SELECTED EXTRACT Start Marker

By Sam Otieno
The irreversible threats of what scientists call Invasive Alien Species (IAS) to natural ecosystem and well-being of people could worsen, if no sustainable action is implemented immediately in the sub-Saharan region, say experts.
IAS are animals and plants that become established in a new environment, then flourish and spread in ways that are harsh to biodiversity and human interests.
This was discussed during a stakeholder’s workshop held in Nairobi, organized by International Centre of Insect Physiology and Ecology in collaboration with Centre for Agriculture and Biosciences International (CABI), International Institute of Tropical Agriculture and Swiss Agency for Development and Cooperation.

SELECTED EXTRACT End Marker
SOURCE INFORMATION Start Marker

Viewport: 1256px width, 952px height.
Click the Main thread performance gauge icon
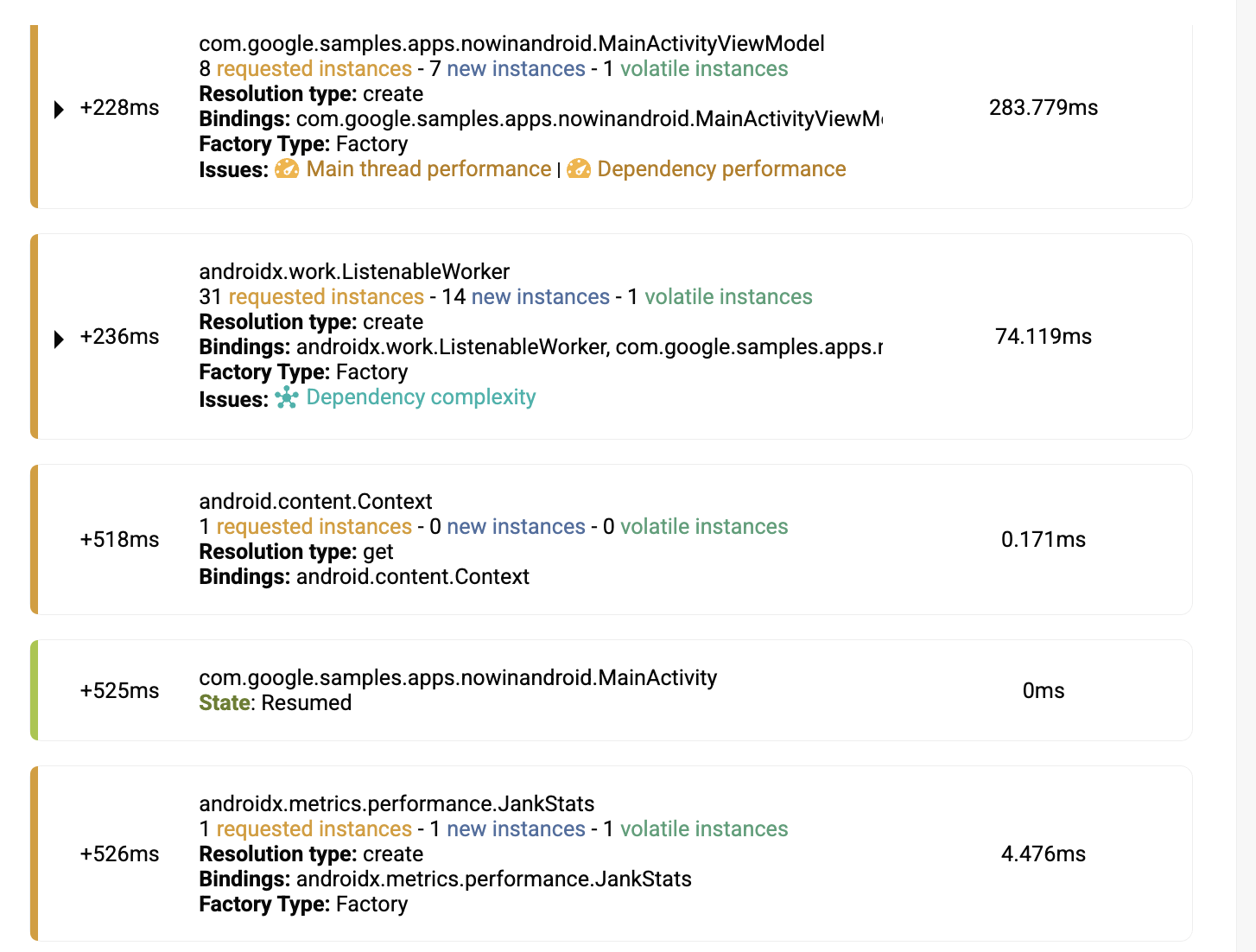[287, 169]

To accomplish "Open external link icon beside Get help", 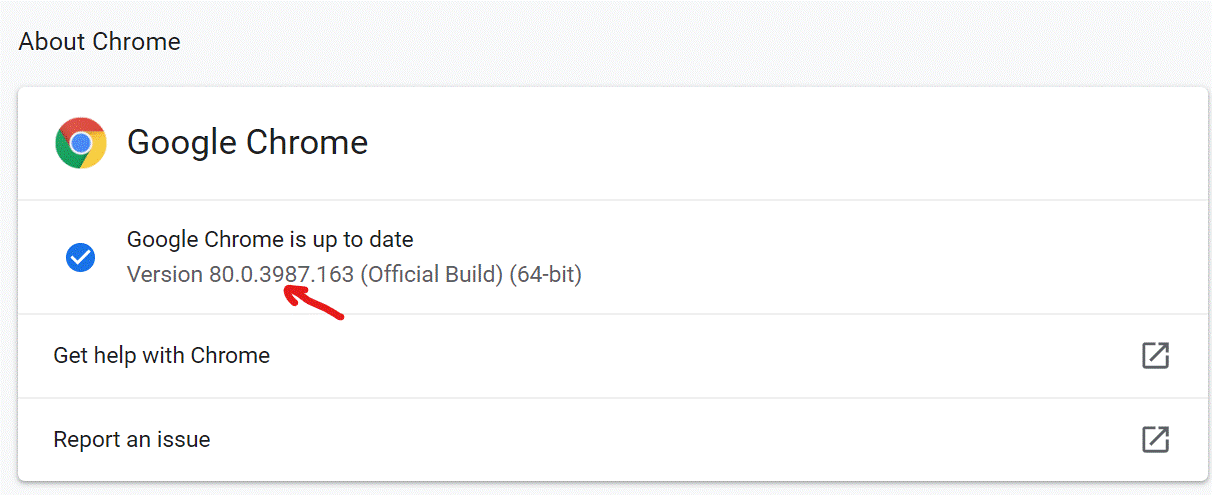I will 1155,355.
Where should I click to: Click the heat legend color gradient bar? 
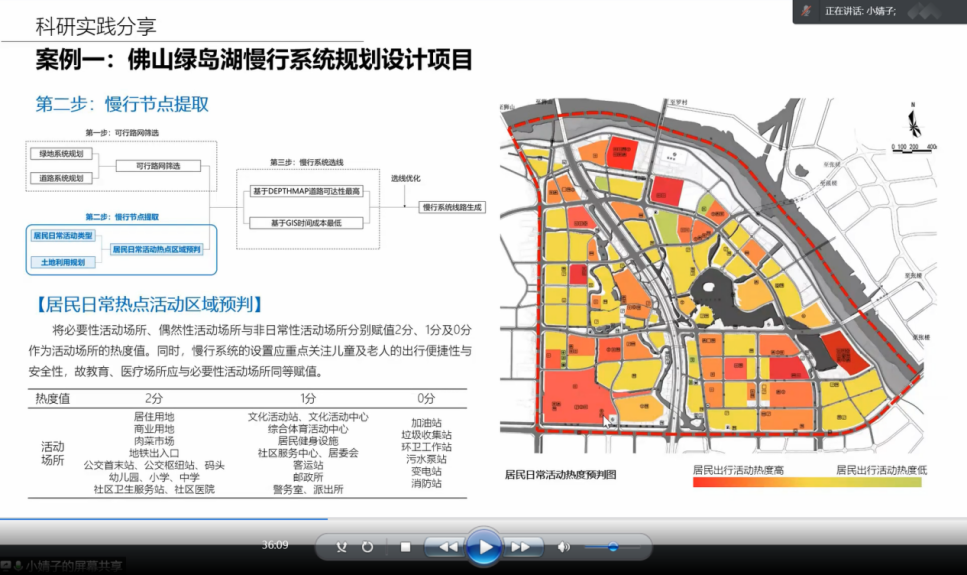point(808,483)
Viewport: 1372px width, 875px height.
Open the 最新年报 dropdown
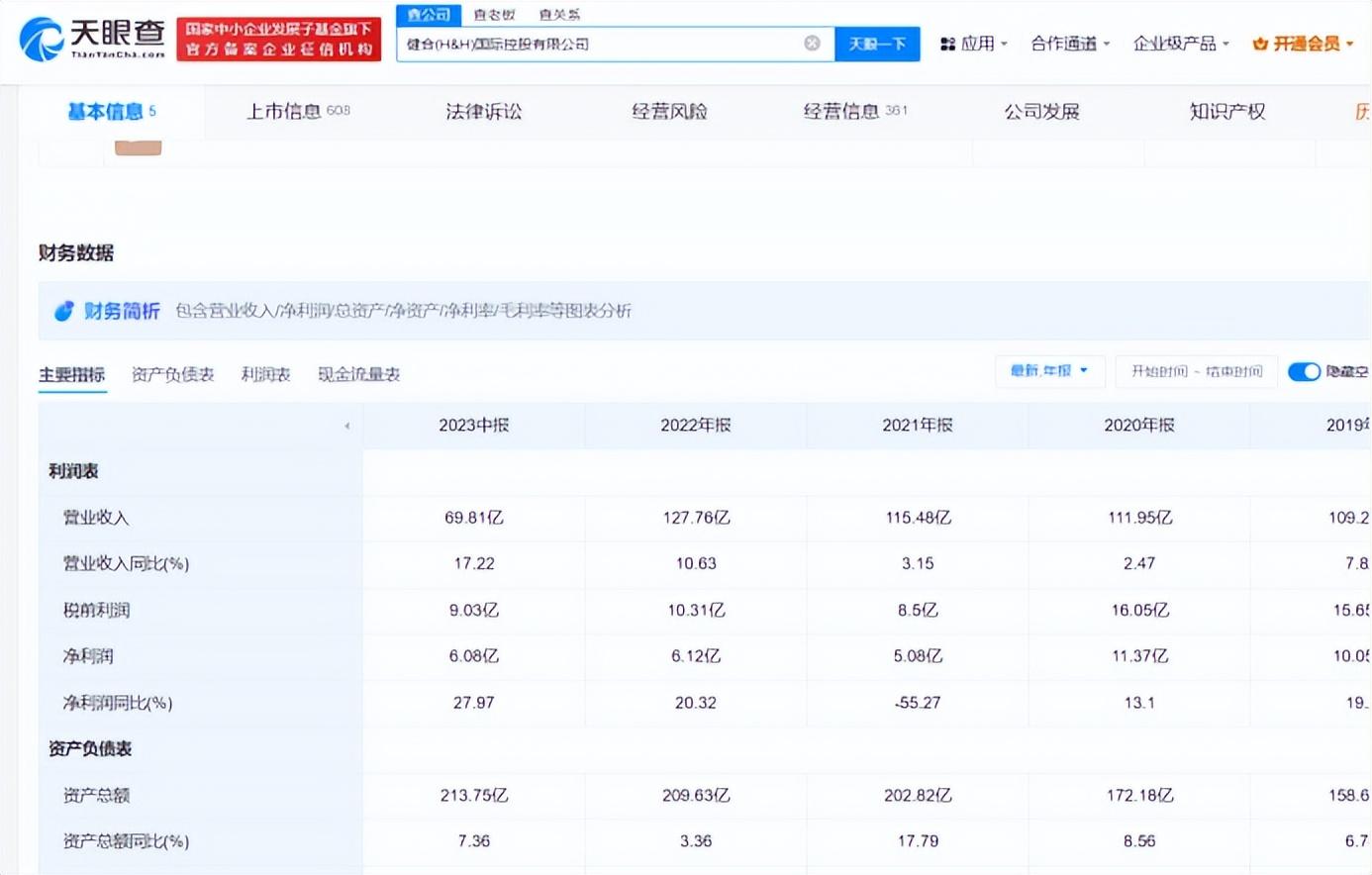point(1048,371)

SOURCE INFORMATION End Marker
SOURCE INFORMATION Start Marker

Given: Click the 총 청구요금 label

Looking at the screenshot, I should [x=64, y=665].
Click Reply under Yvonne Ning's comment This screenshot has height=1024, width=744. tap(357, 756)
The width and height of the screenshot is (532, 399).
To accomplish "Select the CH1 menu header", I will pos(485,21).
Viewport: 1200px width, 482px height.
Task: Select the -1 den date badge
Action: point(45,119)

SOURCE INFORMATION End Marker
SOURCE INFORMATION Start Marker

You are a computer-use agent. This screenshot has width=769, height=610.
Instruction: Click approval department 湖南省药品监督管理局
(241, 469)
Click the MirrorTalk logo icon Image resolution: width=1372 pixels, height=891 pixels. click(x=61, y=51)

SOURCE INFORMATION End Marker

TO DO:
[A] In the article on invasive alien species, what makes an animal or plant count as an Invasive Alien Species? Answer in one to three sentences.
[B] Copy, word for word, everything in the article on invasive alien species from "By Sam Otieno" down to "and human interests.".
[C] Write the next part of the article on invasive alien species, picking up right after its last sentence.

ANSWER LIST:
[A] An animal or plant counts as an Invasive Alien Species when it becomes established in a new environment. It then flourishes and spreads in ways that are harsh to biodiversity and human interests.

[B]
By Sam Otieno
The irreversible threats of what scientists call Invasive Alien Species (IAS) to natural ecosystem and well-being of people could worsen, if no sustainable action is implemented immediately in the sub-Saharan region, say experts.
IAS are animals and plants that become established in a new environment, then flourish and spread in ways that are harsh to biodiversity and human interests.

[C]
Dennis Rangi, Director General of CABI, Kenya, expounding on the effects invasive species said they were found in the taxonomic hierarchy of organisms like fungi, ferns, viruses, mammals, algae, reptiles, and fish. However, its spread has increased due to the continuous globalization caused by increasing trade, travel, and transport of goods across borders hence contributing to negative impacts.
“People tend to introduce IAS to feed the ever growing population not analyzing the huge cost and risks that will occur upon the introduction, hence there is need of developing holistic solutions that consider the potential implications of all interventions in all sectors,” explained Rangi.
Hiver Boussini, animal health officer at the African Union Inter-African Bureau for Animal Resources (AU-IBUR), Kenya tells Talk Africa, IAS causes severe losses in the agriculture, livestock sector which are vital for the people of Africa.
“IAS is responsible for tremendous economic losses. For example loss in forest and agricultural productivity, spread of diseases that impact animals, humans like malaria, hemorrhagic fever due to arboviruses, phleboviruses such as RVF, West Nile, dengue, giant hogweed’s toxic sap which cause burns to skin, opuntia’s thorns cause abscesses in the stomachs of the livestock who eat them,” said Boussini.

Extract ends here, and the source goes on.